Overall, RSM analysis indicated that the optimal conditions to maximize the investigated responses (extraction yield, TPC, and TEAC values) were an extraction time of 78 min and a temperature of 70 °C. When all responses were simultaneously maximized, the overall desirability reached 0.63, indicating a moderate and limited level of optimization. In contrast, the desirability increased to 0.89 when only the TEAC values were considered, reflecting substantially improved optimization under this more specific criterion and the high impact on TEAC values-related responses. Moreover, the calculated R² for ABTS^●+ and DPPH^● TEAC values analysis was 0.81 and 0.78, respectively, while for the extraction yield and TPC was 0.74 and 0.43, respectively. The high R² obtained for the TEAC values suggested that the fitted model explained a considerable proportion of the observed variability. However, the adjusted R² decreased after correction for the degrees of freedom (0.62 and 0.56 for ABTS^●+ and DPPH^● TEAC values, respectively), indicating that part of the apparent explanatory power may be attributable to model complexity rather than true predictive relevance. More importantly, the predicted R² was 0, accompanied by a substantially elevated Predicted Residual Sum of Squares (PRESS) value (Supplementary Tables S4 and S5). This combination indicates that, despite the satisfactory fit to the experimental data, the model exhibited essentially no predictive capability for new observations. The regression equations fitting to the data were (t = extraction time; T = extraction temperature):

Extraction yield = −5.21505 + 0.052873 t + 1.04264 T − 0.000140086 t² − 0.000231884 t T − 0.00960624 T²

TPC = 38.3546 − 0.0158241 t − 0.914294 T − 0.000486161 t² + 0.00124638 t T + 0.00757063 T²

DPPH^● TEAC value = 67.1222 − 0.00121998 t − 1.27601 T − 0.00212102 t² + 0.00457971 t T + 0.0113528 T²

ABTS^{● +}TEAC value = 333.41 + 0.155601 t − 6.19146 T − 0.0131871 t² + 0.028143 t T + 0.0493926 T²

According to the analysis of the variance (ANOVA) results, the significant factors and interactions identified (p < 0.05) were the quadratic temperature term (T²) for extraction yield (p = 0.046), the interaction between time and temperature (t T) for ABTS^{● +} TEAC value (p = 0.024) and the quadratic time term (t²) for ABTS^{● +}TEAC value (p = 0.028).
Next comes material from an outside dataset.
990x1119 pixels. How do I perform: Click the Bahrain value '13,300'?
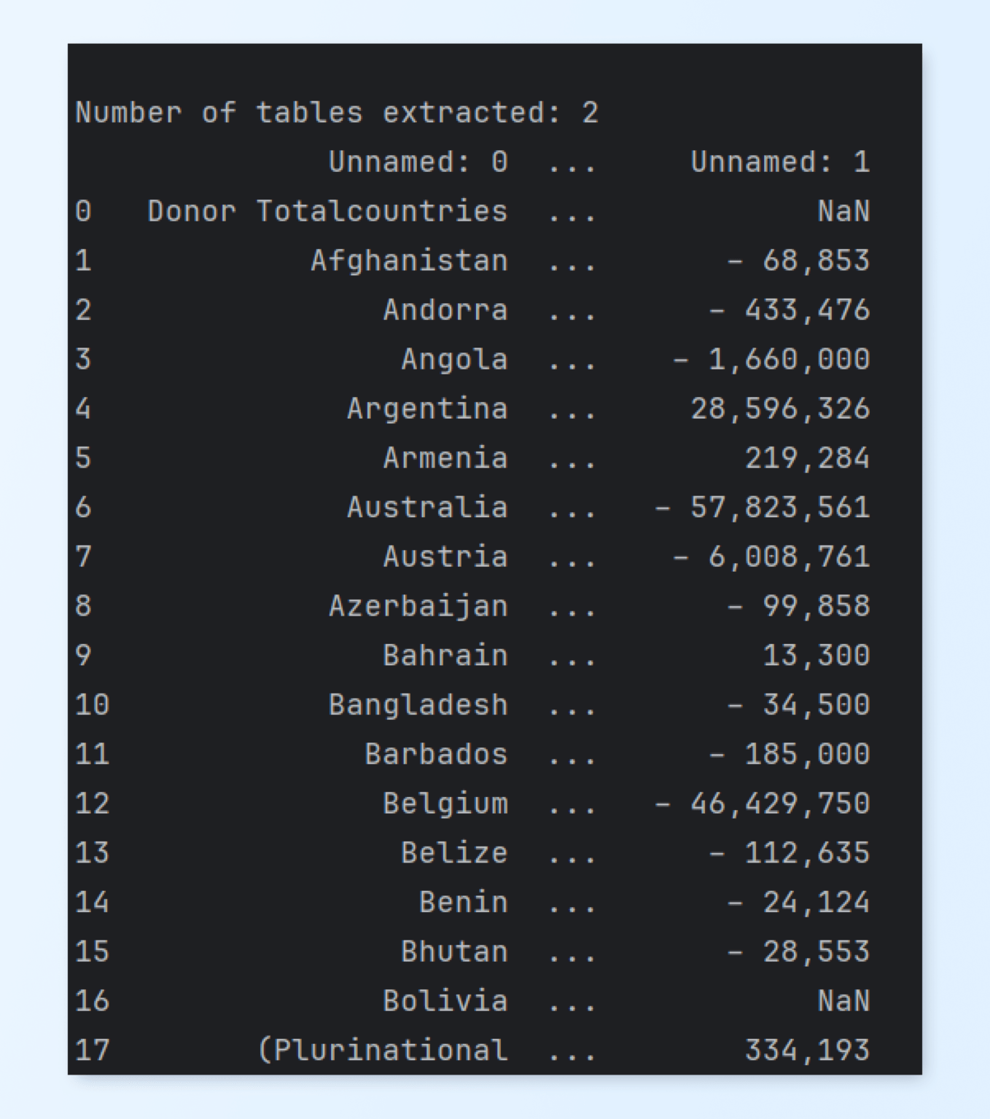816,656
These results highlight the strong influence of antioxidant capacity among the investigated responses, which explains the clear and direct effect of temperature (70 °C as optimal value), but also of extraction times. However, these times should not be excessively long (78 min) to prevent a decrease in antioxidant values due to the aforementioned phenomena, such as degradation, aggregation, and precipitation events (Figure 2).

From a statistical perspective, these results suggest that the model may be overfitted and should therefore be interpreted with caution. While it may be suitable for describing trends within the experimental dataset, its reliability as a predictive or optimization tool is limited. Consequently, the identified optimal conditions should be considered provisional and require external experimental validation before being regarded as robust or generalizable (Supplementary Tables S1–S5).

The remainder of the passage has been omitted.